Je continue à penser que l’écriture m’aide à comprendre et à imaginer.

5 réflexions sur « Chez Deloitte »

  1. En effet, ce qui aurait pu être un grand écart, sera sans doute l’occasion de jeter de nouveaux ponts et d’explorer de nouvelles hybridations. Tous mes voeux de succès, Hervé. Amicalement, Gilles.

  2. Salut l’ami,

    Toujours séduit par la finesse de ta réflexion, et ce beau travail sur les mots ; J’avais bien aimé la fortitude et sans doute l’opiniâtreté que cela suggère ; j’apprécie l’enthousiasme qui trouve aussi son énergie dans la curiosité à vouloir comprendre (ce qui laisse penser que toute chose a un sens) ; j’aime l’idée du passage, comme un mouvement, une émotion que l’on traverse et qui nous traverse dans le même temps ; Je suis moins à l’aise avec la notion de composition qui me fait plus penser à quelque chose d’artificiel, de plus contraint que voulu ; mais je ne suis pas sûr ; Faut-il forcément arriver à un accord pour avancer ; Faut-il gommer les aspérités et arrondir les angles ? Je crois plus à l’idée de savoir renoncer, pour laisser place à l’autre, dans la globalité de ce qu’il propose, comme une création, même après que l’on est échangé, débattu, confronté, car il me semble que dans un compromis, l’enthousiasme initial en souffre un peu ! je m’interroge et c’est bien, parce que je suis un peu perdu dans ce monde de certitudes ( du moins celui que je côtoie), moi qui préfère les questions aux réponses !
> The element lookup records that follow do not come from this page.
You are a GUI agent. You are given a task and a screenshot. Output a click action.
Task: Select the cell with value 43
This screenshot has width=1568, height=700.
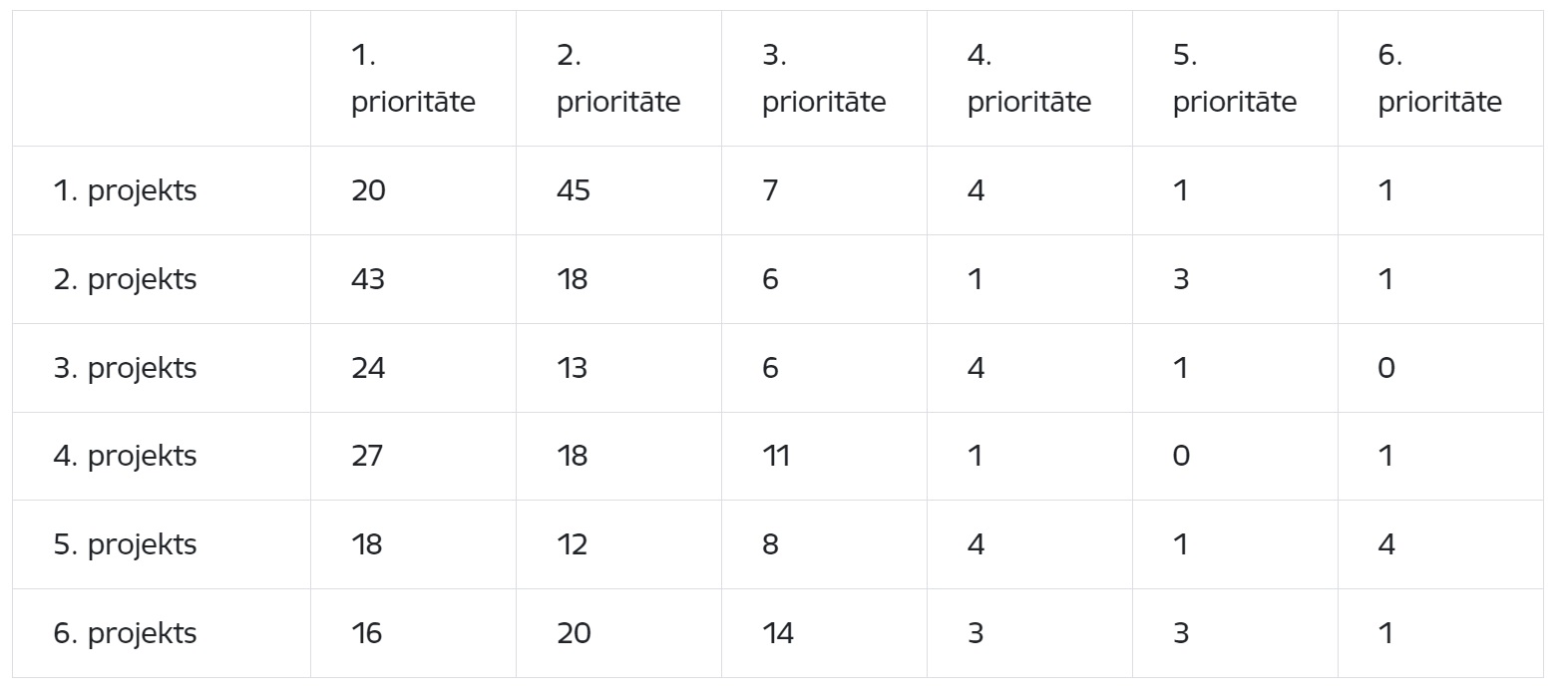413,279
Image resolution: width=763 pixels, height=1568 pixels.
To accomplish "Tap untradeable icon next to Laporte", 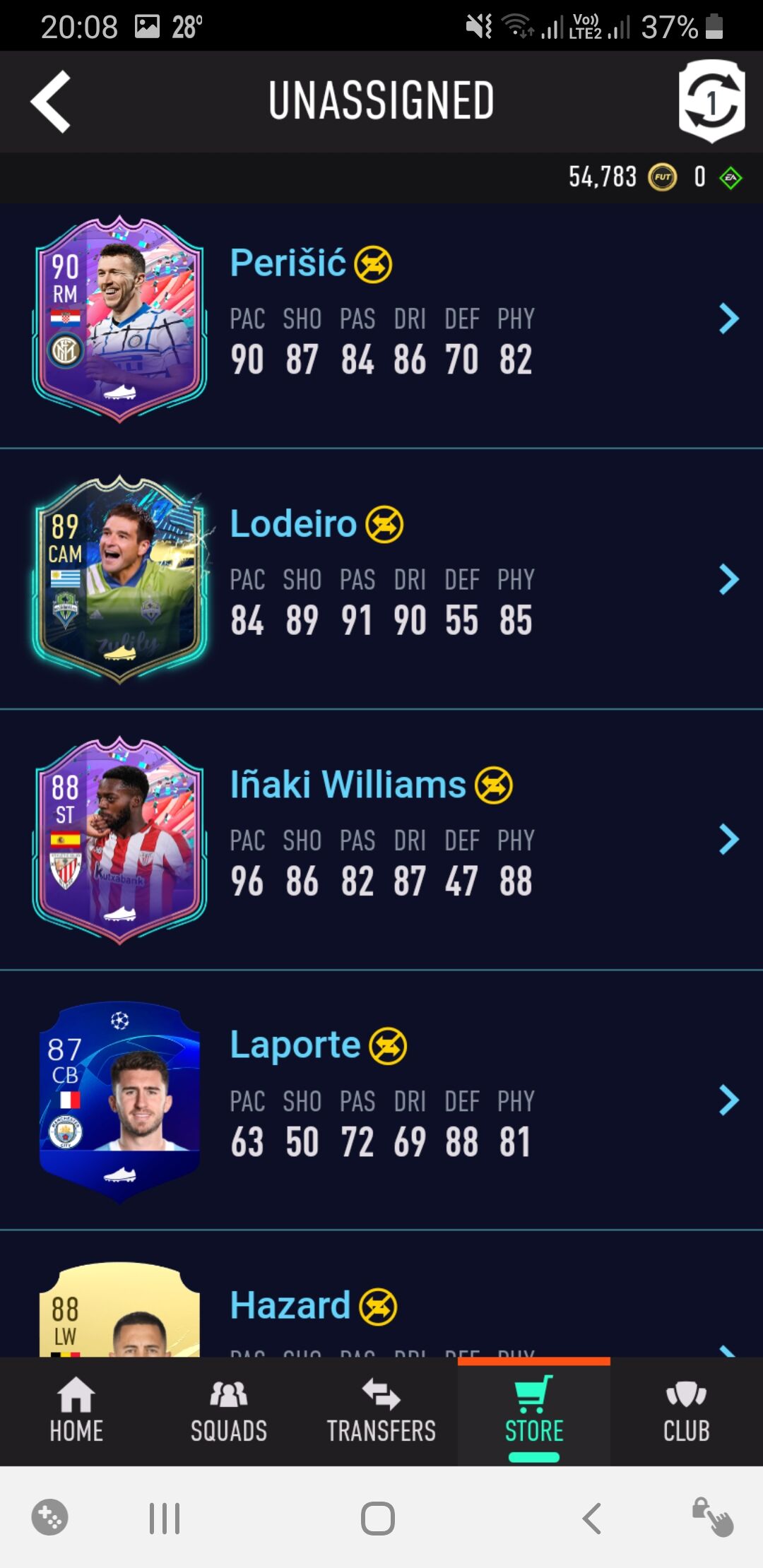I will click(388, 1046).
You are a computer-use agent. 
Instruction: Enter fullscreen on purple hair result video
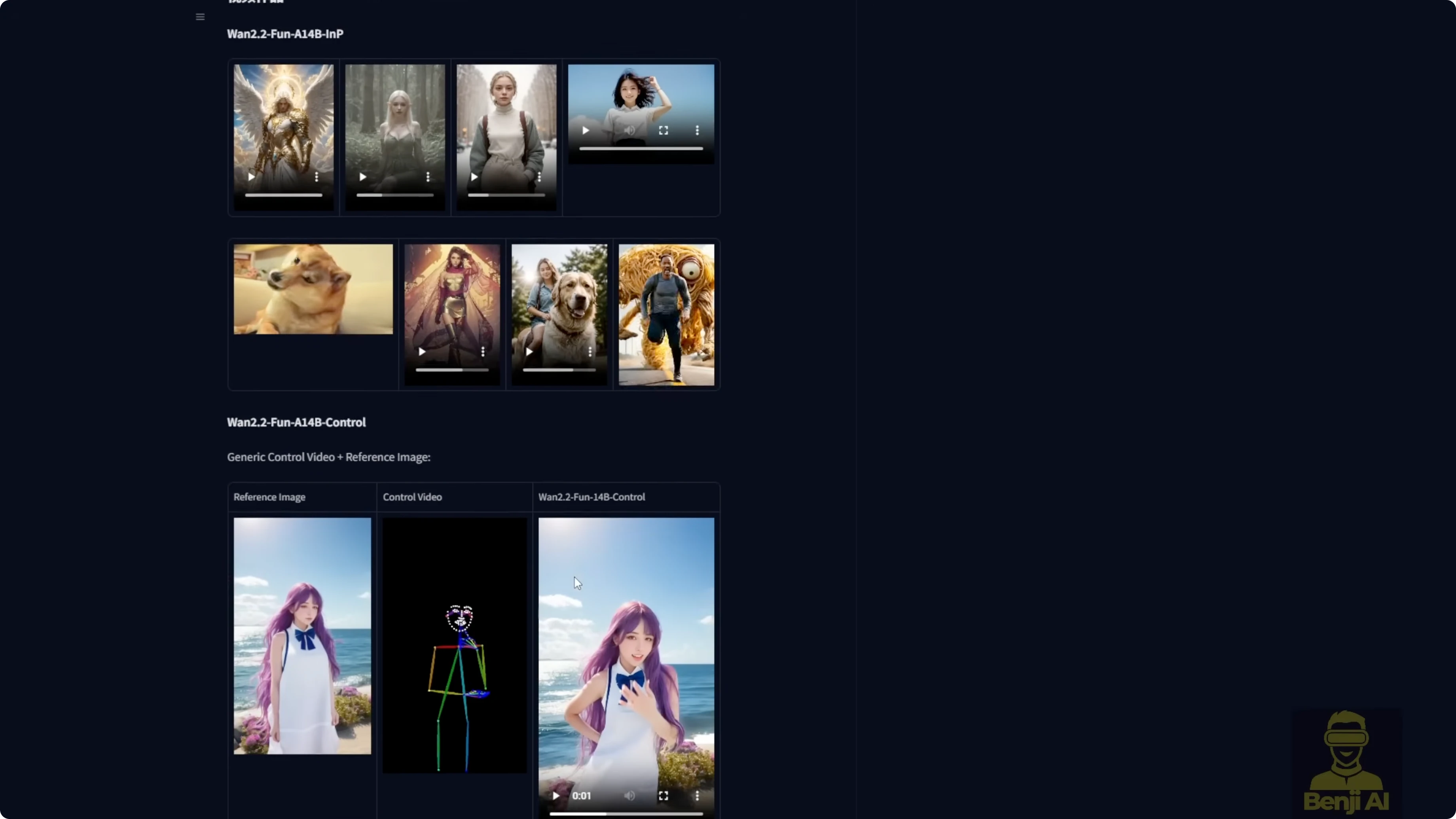pos(663,795)
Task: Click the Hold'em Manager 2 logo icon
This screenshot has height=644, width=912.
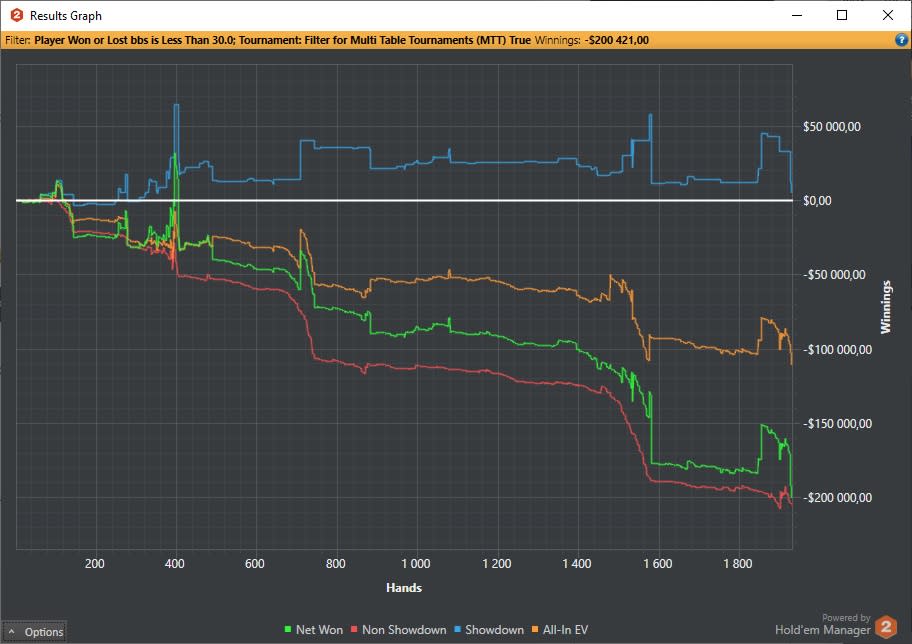Action: tap(886, 627)
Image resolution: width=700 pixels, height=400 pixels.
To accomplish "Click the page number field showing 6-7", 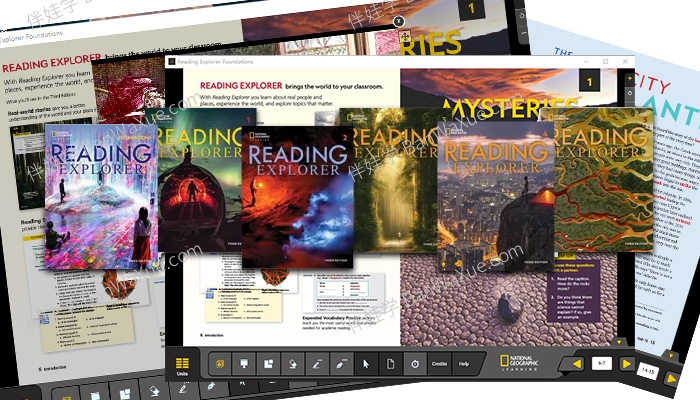I will pyautogui.click(x=601, y=363).
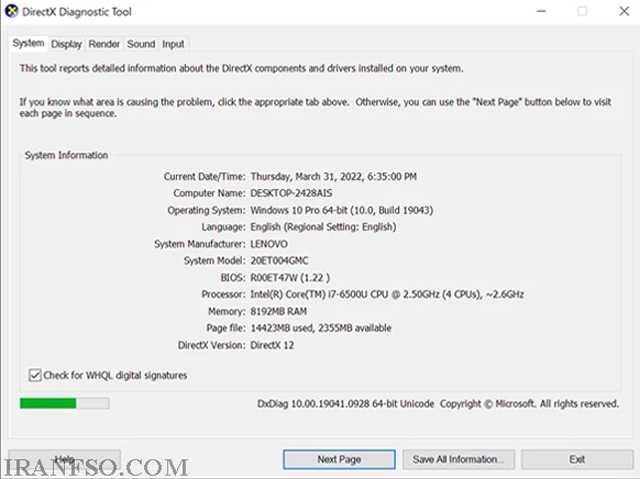Click the Exit button

click(577, 459)
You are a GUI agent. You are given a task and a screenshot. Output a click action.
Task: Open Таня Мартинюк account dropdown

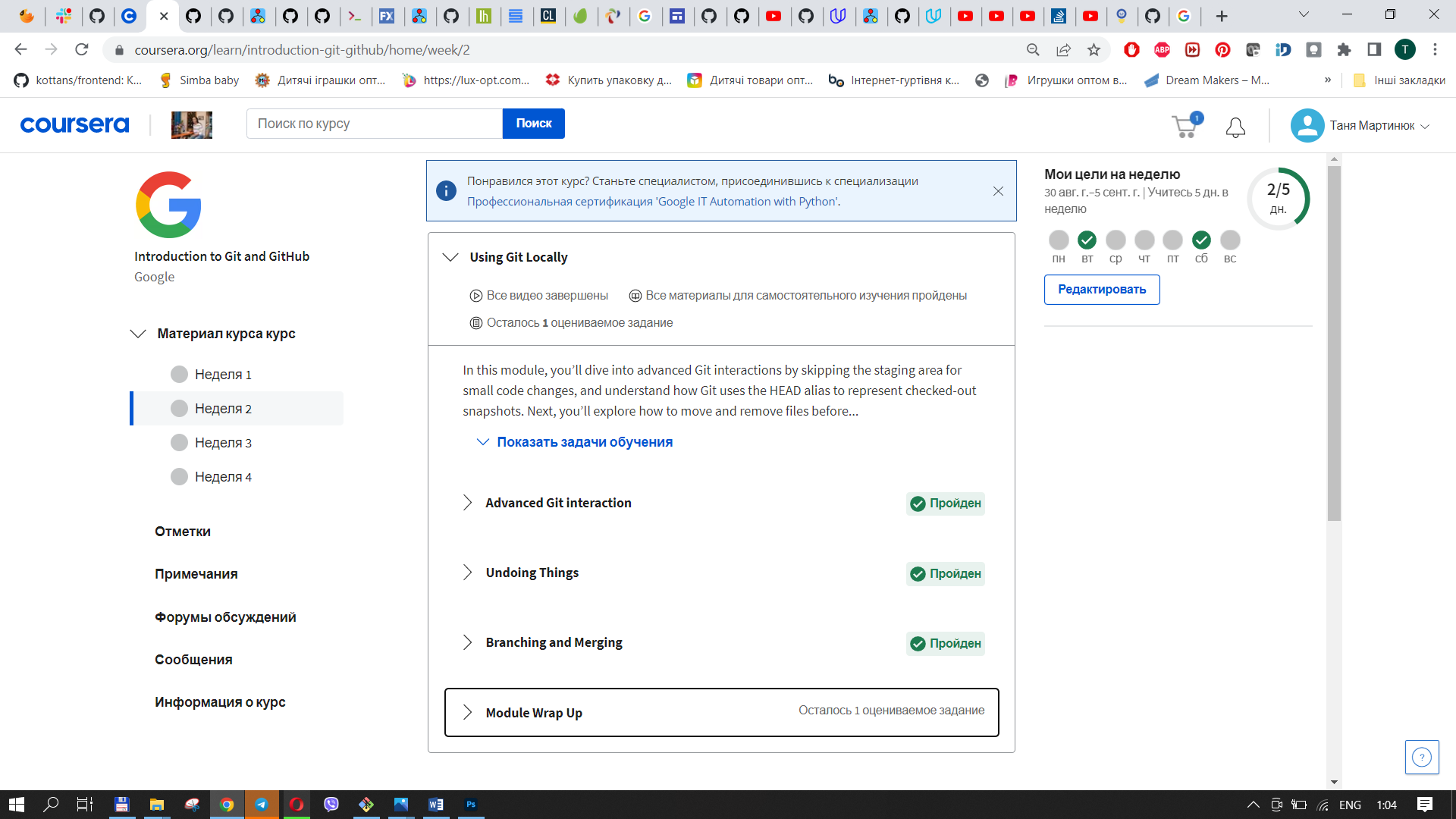[x=1360, y=126]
    petite bouffée de fraicheur, ce 28 janvier 2016 à 10h04

    Merci a

    Claude

  3. Bonjour
    Bon enthousiasme. Ce semble être impossible aujourd’hui de jouer en solo pour les structures de taille moyenne…
    Enthousiasme suffisant pour gommer le revers de la médaille qui pourrait se révéler tant au niveau des effets de taille de l’absorbeur vis à vis de la vie d’antan de l’absorbé, tant au niveau économique… ?
    Belle plus value je suppose pour les propriétaires de l’absorbé. Les minoritaires étaient ok ? Les salariés aussi ?
    Merci de préciser un peu le processus et les effets collatéraux s’ils existent.
    En tout cas bon vent, et laisse un peu porter, comme disent les navigateurs.
    Bonjour à Didier
    A bientôt
    Jacques

  4. Quelle est la structure qui parviendra à influencer l’autre ?
    On peut faire confiance à Didier qui est un homme de conviction, mais il n’est pas impossible que la tache soit rude.
    Je te fais aussi confiance.

    Gérard

  5. un petit passage par ton blog au lever ce dimanche pendant que tu t’apprêtes à prendre un ristreto !
    Je me demande si ton enthousiasme et ta curiosité ne viennent pas d’une qualité qui croît avec l’âge et qui est bien agréable : la résilience et le goût de se réjouir de ce qui est. Pas (seulement) pour s’en contenter mais pour explorer la richesse intrinsèque de ce qui est là.